=== Exercise ===
From the material below, reproduce exactly the stretch of lines that begins with the line holding "Where should I click to: Click" and ends with the line holding "The image size is (1456, 819).", skipping the pictures.

=== Data for review ===
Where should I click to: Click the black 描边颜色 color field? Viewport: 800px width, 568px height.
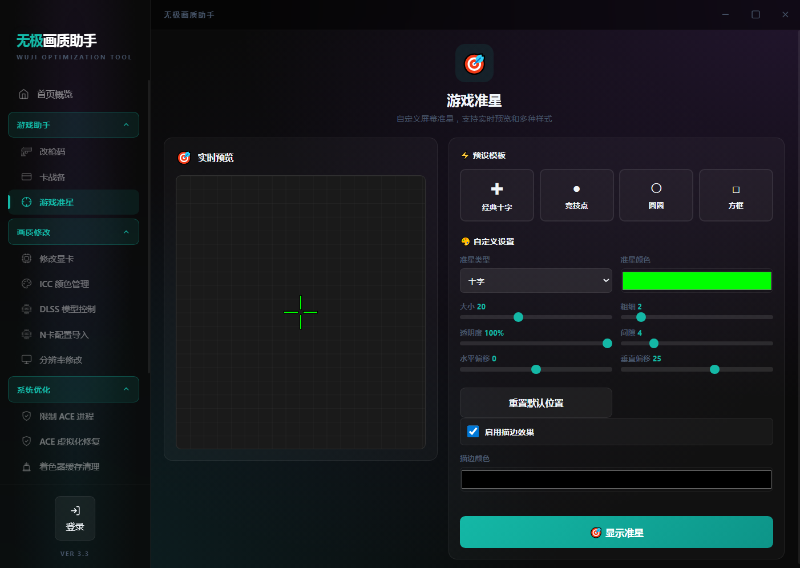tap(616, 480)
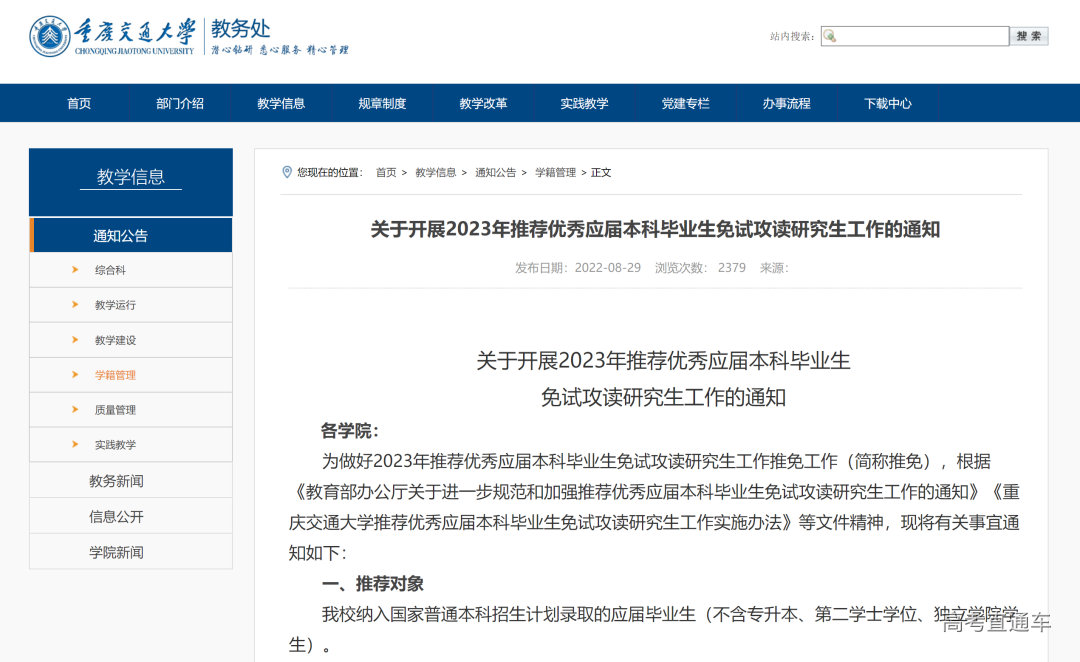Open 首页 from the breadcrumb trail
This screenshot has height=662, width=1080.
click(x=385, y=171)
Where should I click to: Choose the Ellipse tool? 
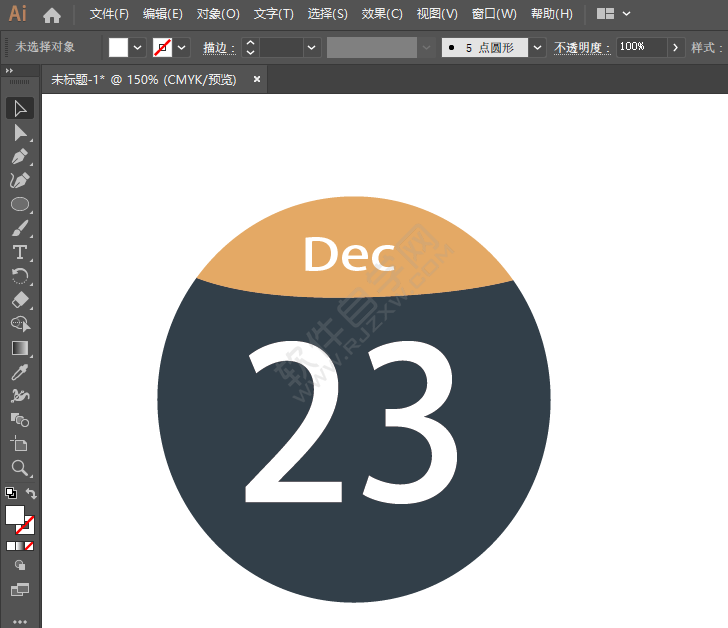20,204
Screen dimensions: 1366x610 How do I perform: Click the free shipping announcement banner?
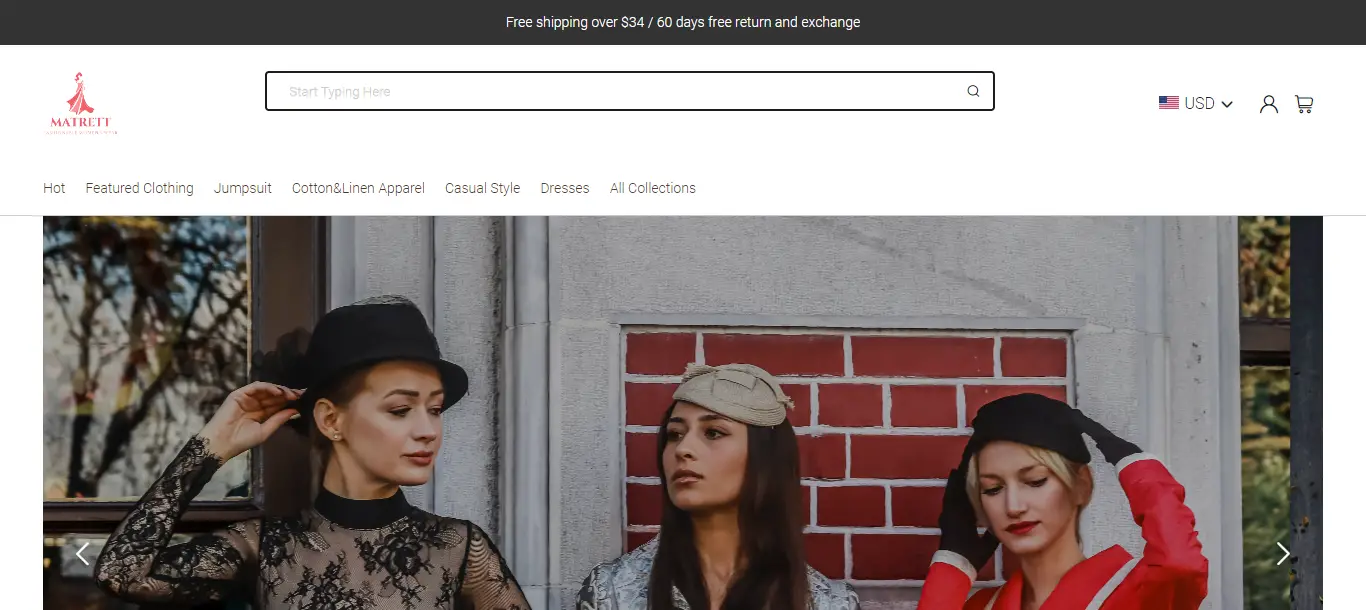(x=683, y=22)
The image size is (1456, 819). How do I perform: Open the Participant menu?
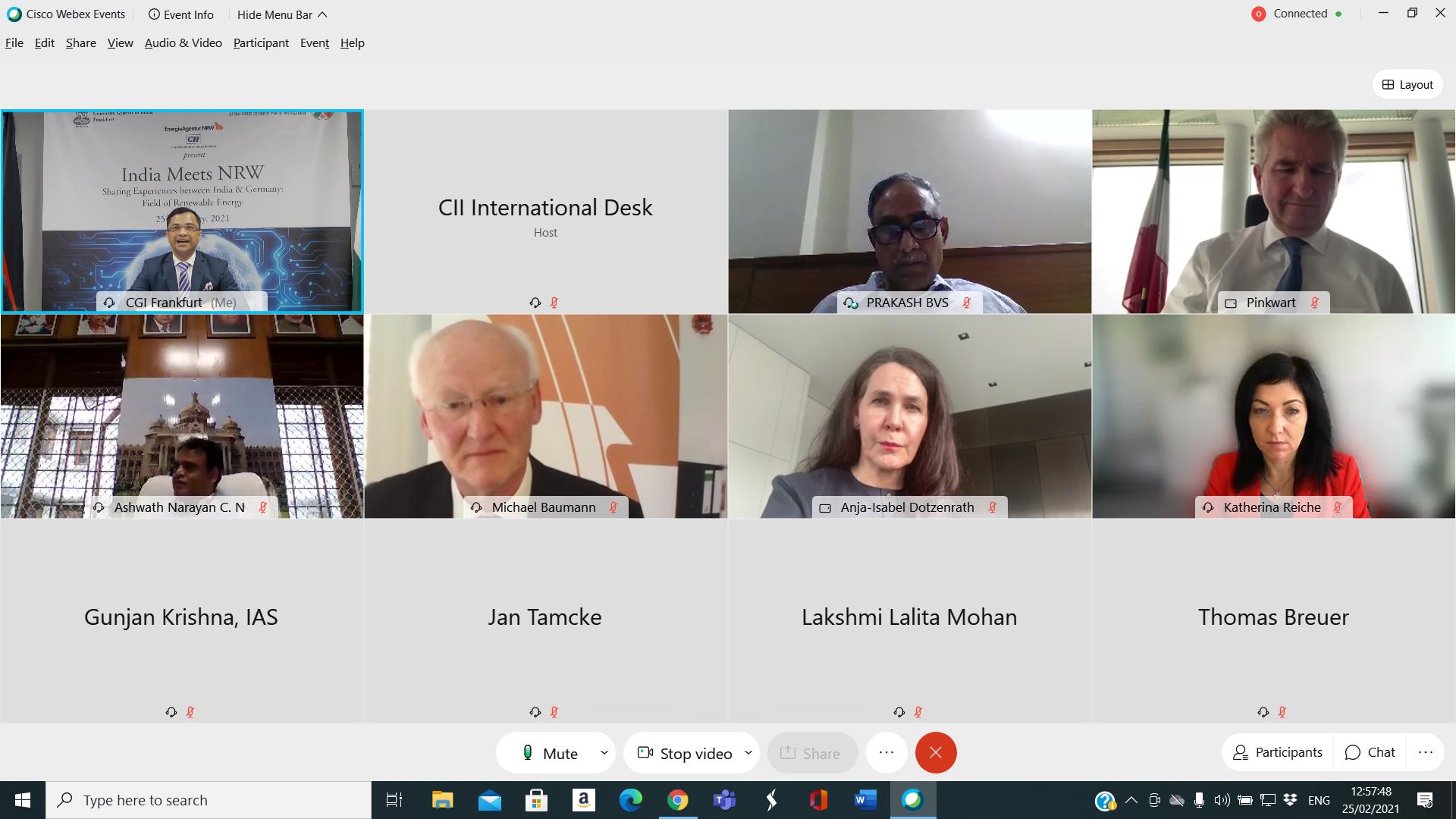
...
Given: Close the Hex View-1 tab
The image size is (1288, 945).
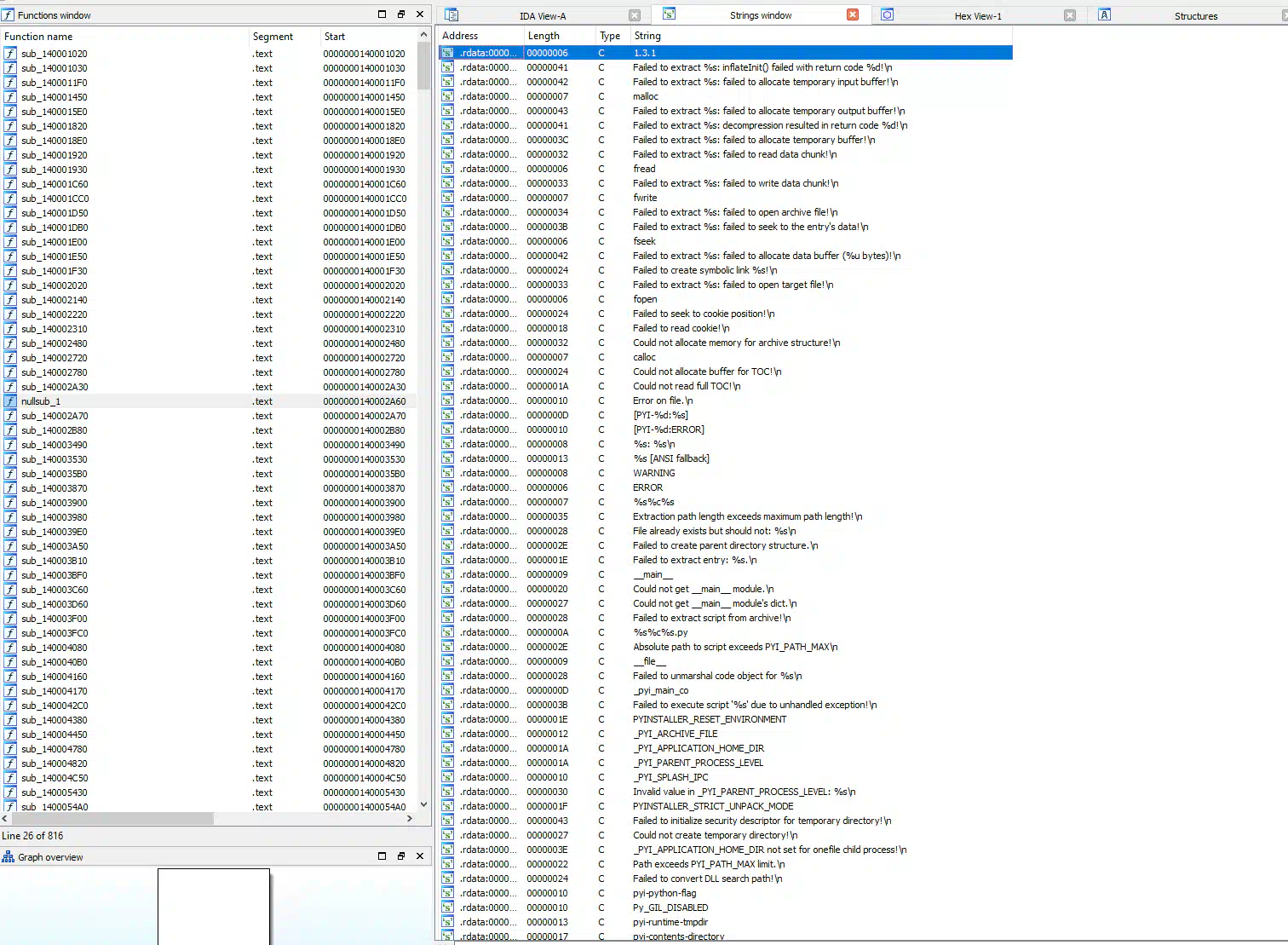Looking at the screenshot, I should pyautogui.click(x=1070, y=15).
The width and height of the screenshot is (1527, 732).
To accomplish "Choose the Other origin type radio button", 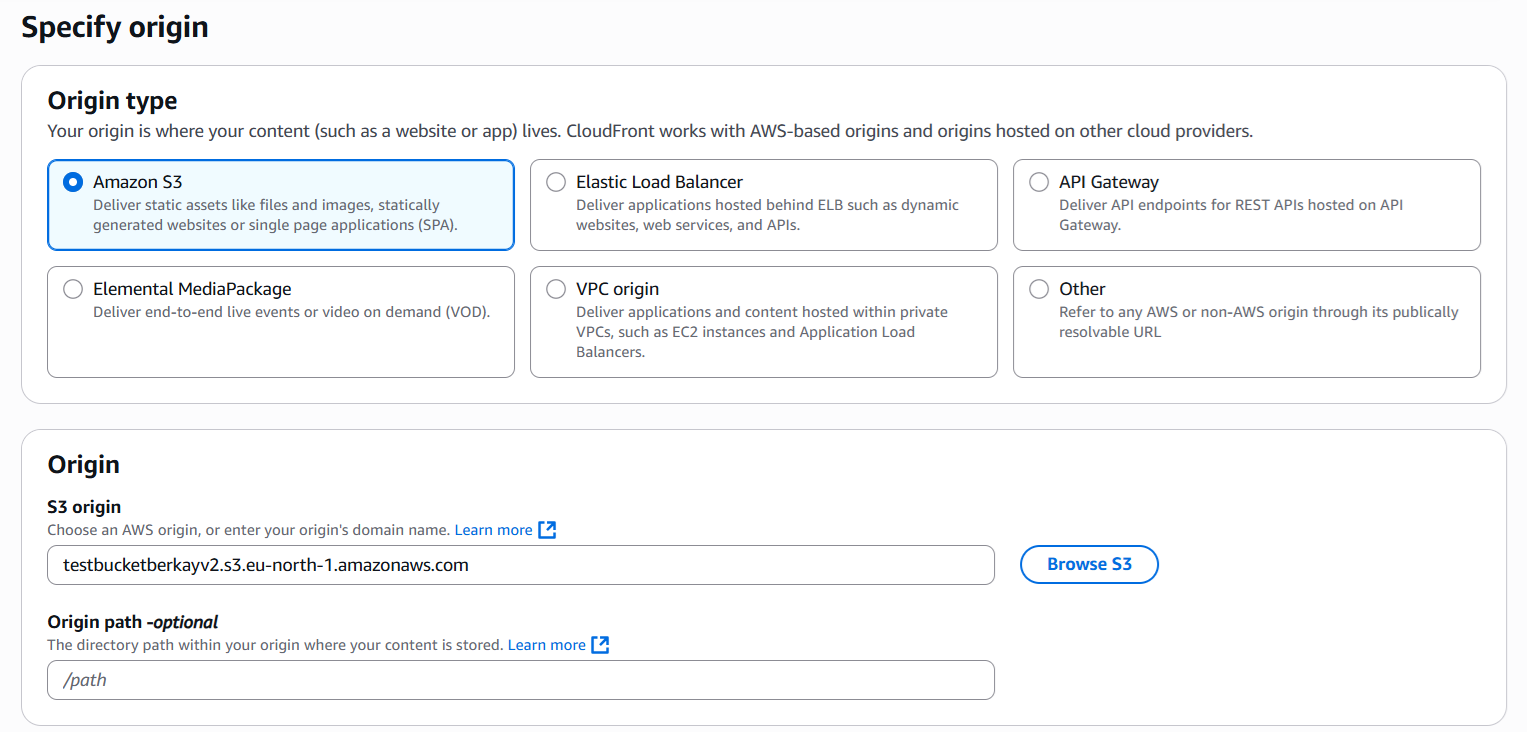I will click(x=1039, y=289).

=== Response box ===
Where should I click to: Click the black 描边颜色 color field? Viewport: 800px width, 568px height.
tap(616, 480)
Open 首页 from the breadcrumb trail
This screenshot has height=662, width=1080.
click(x=385, y=171)
Where should I click to: Choose the Ellipse tool? 
20,204
Screen dimensions: 1366x610 How do I perform: Click the free shipping announcement banner?
(x=683, y=22)
The image size is (1456, 819). How do I perform: Open the Participant menu?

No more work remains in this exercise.